Biochemical and genetic characterization of wheat ( Triticum spp.) kernel polyphenol oxidases

Abstract

Genetic variability of polyphenol oxidase (PPO) activity was evaluated in hexaploid, tetraploid, and aneuploid wheat ( Triticum spp.). A DNA probe to kernel-specific PPO hybridized to PPO clones from an immature wheat kernel cDNA library but not to clones from a seedling cDNA library. Recombinant protein and antibody were developed from the kernel-specific PPO. PPO transcript and antigenic proteins were most abundant during kernel development and decreased rapidly at physiological maturity. PPO proteins were more abundant in immature kernels, but PPO activity was greater in mature kernels. Wheat kernel antigenic protein bands of ∼58, 60, 62, and 75 kD were identified; immunoprecipitated proteins of ∼60 and ∼62 kD were confirmed to be PPOs by LC-MS/MS. The 2D chromosome was implicated as a major locus of PPO activity in cultivar (cv.) ‘Chinese Spring’ based on antigenic staining intensity of ∼60–62 kD proteins and kernel PPO activity in aneuploid lines.
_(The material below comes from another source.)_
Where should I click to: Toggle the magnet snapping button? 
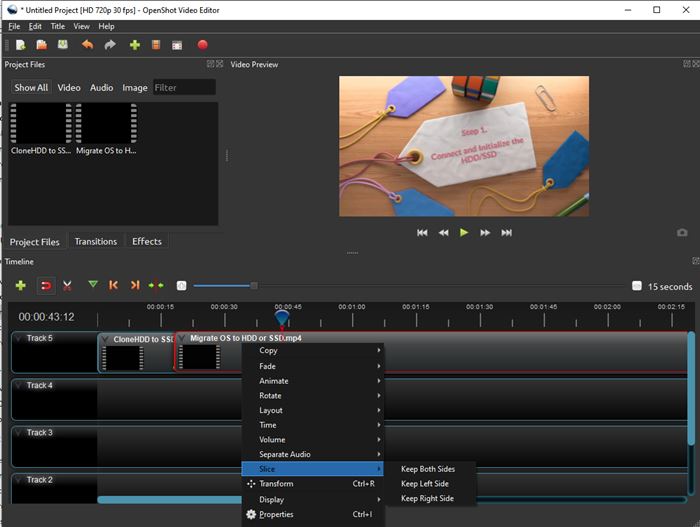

The ∼58 kD protein was not well-correlated with kernel PPO activity, while the ∼75 kD protein was likely a PPO precursor. Tropolone completely inhibited PPO activity extracted from mature kernels but not from immature kernels. Total PPO activity in mature kernels is thus a function of specific PPO isoforms present, their abundance, and activation levels.